Whenever a line in the entries includes the word "section", copy that line out.

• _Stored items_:
------------------------

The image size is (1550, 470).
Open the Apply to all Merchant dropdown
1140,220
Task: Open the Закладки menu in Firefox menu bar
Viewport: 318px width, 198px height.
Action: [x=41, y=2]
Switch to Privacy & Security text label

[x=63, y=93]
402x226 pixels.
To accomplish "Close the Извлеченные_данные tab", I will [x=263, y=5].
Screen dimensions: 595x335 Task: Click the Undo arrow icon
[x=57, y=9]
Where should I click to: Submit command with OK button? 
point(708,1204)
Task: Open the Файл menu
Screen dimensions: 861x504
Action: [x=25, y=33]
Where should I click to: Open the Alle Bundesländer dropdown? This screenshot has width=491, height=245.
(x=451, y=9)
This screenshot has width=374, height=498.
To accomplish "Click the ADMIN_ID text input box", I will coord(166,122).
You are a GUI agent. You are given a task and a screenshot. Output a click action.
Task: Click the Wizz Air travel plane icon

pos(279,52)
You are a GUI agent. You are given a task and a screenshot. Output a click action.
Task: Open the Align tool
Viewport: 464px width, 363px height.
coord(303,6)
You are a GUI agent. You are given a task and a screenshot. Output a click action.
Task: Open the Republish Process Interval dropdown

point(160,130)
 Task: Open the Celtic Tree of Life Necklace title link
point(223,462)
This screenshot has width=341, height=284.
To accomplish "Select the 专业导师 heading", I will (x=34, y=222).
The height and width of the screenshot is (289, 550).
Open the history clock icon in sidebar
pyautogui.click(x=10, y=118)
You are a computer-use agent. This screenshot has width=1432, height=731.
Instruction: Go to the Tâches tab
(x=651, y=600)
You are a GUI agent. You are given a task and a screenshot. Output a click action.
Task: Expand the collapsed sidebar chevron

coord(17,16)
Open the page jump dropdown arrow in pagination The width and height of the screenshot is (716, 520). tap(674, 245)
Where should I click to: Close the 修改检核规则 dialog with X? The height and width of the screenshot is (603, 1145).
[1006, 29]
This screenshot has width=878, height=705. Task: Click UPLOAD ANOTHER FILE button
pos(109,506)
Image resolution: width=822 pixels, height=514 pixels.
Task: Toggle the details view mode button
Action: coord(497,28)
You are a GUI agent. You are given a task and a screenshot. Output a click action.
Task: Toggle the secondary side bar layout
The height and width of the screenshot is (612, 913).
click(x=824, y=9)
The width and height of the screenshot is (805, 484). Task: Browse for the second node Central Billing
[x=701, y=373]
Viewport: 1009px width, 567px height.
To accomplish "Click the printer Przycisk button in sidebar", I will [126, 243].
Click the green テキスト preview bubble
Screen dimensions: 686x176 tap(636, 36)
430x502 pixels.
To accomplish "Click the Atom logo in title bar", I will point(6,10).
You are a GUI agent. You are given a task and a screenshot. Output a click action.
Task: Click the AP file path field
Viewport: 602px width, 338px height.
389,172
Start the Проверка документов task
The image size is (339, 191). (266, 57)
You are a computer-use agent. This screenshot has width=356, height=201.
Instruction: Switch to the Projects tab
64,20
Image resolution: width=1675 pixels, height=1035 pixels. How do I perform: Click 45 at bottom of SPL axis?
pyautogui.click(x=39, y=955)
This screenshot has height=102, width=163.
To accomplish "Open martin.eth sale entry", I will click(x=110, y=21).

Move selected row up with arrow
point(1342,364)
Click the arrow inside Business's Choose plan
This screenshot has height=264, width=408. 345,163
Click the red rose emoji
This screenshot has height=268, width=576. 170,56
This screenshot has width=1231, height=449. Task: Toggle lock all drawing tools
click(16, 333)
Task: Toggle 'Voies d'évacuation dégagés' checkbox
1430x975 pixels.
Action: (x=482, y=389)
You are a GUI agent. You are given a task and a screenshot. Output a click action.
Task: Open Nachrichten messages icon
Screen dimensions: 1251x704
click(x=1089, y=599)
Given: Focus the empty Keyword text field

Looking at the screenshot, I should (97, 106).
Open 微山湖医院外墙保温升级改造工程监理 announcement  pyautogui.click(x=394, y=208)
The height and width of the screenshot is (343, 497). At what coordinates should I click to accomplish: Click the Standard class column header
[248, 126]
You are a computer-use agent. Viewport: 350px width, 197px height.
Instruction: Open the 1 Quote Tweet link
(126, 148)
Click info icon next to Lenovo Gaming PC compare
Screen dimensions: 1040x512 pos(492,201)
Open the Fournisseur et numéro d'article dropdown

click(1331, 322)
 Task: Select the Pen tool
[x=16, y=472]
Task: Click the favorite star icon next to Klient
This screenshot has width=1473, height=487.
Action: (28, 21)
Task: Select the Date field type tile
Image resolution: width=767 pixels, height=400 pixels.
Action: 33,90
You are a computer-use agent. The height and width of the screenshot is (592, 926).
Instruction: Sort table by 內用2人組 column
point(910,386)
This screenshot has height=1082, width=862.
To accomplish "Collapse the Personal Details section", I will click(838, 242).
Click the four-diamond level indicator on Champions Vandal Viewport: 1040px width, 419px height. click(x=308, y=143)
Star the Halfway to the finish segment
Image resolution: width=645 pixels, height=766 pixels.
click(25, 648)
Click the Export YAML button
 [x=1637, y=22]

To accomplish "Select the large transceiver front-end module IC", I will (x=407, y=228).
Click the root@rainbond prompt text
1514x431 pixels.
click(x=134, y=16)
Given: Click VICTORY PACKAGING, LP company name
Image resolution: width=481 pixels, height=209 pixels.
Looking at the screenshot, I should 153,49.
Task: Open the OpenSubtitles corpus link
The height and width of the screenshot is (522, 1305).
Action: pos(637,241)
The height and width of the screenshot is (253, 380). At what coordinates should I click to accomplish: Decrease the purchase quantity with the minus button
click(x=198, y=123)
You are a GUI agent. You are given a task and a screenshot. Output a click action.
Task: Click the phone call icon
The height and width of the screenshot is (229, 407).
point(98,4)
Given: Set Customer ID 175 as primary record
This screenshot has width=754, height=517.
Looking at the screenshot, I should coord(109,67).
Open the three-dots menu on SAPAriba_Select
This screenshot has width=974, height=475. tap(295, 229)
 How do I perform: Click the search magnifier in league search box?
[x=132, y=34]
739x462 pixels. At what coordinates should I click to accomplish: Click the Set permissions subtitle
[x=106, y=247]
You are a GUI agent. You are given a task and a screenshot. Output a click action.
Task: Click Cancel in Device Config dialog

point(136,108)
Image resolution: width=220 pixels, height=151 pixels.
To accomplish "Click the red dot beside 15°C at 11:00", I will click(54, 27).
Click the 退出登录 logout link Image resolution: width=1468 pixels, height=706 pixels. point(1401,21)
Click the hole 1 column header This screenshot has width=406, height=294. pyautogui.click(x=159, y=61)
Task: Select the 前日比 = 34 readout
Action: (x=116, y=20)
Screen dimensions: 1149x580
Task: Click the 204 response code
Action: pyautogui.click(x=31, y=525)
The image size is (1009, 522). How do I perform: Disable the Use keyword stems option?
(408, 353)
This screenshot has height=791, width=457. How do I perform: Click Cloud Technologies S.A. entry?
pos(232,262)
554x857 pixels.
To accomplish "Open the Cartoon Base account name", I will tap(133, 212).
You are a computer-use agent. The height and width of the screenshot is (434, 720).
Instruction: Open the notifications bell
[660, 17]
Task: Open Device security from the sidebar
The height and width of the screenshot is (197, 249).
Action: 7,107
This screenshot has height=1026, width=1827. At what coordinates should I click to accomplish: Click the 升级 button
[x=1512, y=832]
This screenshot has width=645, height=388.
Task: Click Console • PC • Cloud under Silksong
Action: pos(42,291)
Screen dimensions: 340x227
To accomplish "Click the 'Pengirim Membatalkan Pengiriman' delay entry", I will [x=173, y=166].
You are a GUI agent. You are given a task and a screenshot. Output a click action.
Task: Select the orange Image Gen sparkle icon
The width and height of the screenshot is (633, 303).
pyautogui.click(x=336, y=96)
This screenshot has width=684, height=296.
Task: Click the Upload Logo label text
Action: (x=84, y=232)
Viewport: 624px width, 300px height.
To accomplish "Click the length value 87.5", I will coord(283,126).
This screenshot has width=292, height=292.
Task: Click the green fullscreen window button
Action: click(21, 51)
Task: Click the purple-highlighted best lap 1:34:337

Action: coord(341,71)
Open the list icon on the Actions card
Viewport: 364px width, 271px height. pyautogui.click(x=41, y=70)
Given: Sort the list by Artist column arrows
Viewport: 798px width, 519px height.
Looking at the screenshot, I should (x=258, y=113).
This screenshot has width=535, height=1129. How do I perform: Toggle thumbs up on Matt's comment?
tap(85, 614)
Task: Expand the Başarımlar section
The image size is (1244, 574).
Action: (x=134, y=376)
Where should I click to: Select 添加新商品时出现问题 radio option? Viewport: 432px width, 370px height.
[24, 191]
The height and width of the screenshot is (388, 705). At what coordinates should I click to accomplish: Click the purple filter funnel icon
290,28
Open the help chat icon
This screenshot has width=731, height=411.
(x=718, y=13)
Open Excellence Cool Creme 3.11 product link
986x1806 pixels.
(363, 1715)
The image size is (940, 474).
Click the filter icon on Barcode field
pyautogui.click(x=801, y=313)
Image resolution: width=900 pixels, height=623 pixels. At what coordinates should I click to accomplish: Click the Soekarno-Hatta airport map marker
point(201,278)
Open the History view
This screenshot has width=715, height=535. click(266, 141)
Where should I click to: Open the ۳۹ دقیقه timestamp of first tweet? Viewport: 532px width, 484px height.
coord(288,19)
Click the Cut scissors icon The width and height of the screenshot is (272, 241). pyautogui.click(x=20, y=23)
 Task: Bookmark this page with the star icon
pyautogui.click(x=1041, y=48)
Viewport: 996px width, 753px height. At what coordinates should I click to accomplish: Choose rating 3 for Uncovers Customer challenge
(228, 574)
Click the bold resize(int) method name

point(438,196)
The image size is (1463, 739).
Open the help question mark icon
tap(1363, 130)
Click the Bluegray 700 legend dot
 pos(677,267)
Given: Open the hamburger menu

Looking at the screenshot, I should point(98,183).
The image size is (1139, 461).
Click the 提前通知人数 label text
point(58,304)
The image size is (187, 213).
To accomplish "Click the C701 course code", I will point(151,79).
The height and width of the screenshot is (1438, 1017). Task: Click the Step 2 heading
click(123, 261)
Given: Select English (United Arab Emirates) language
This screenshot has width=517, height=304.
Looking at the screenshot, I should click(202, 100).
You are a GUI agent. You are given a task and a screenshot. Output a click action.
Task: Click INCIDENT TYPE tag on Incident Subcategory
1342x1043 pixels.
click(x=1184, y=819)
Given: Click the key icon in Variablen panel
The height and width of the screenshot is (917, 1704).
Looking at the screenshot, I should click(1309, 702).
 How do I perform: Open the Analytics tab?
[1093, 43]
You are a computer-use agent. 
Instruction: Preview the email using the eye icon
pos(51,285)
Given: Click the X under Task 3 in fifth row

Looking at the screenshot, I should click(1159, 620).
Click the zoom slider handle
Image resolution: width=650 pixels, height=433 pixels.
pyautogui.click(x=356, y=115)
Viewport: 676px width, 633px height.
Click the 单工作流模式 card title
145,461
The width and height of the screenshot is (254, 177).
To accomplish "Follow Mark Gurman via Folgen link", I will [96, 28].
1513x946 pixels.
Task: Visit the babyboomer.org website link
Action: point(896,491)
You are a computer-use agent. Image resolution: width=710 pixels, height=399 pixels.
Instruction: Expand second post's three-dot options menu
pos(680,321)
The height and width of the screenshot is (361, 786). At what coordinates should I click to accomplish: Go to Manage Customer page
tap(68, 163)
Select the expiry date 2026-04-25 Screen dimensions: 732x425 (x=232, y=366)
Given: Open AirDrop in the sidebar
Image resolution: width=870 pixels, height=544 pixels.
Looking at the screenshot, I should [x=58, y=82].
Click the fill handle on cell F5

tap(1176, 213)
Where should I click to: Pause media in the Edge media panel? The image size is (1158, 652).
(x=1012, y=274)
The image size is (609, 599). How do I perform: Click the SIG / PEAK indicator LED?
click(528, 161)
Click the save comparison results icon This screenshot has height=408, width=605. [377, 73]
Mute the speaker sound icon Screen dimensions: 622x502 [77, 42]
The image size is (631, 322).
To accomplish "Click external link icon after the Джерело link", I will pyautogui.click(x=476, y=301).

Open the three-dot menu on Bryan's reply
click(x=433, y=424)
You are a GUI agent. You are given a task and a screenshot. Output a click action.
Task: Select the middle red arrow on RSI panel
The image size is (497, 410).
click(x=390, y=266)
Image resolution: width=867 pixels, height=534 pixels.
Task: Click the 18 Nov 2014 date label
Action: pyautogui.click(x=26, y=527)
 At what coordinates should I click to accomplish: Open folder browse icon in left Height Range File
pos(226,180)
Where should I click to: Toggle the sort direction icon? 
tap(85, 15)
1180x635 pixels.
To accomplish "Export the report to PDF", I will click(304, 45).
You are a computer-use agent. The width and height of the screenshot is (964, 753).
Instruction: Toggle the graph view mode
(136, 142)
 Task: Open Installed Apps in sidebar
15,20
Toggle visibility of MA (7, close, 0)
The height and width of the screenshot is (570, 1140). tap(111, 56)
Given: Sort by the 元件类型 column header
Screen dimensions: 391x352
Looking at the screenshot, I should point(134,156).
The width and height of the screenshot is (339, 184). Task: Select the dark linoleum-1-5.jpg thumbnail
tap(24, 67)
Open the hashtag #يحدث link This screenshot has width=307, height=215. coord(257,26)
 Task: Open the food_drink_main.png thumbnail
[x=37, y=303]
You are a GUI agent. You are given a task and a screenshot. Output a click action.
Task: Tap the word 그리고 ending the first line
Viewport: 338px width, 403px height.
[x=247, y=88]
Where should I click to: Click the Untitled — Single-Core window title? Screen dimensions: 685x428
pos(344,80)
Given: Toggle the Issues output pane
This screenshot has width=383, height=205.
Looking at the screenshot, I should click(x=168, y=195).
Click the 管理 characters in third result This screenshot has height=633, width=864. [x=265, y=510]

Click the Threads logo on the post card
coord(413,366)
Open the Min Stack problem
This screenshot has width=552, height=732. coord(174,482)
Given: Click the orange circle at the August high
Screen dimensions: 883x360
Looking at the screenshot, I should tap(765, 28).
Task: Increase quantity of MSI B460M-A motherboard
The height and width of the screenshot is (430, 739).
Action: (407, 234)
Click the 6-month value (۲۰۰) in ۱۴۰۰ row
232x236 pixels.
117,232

------------------------

• _Solution to the problem_:
To accomplish "Collapse the Personal Details section", I will click(838, 242).
Task: Expand the Başarımlar section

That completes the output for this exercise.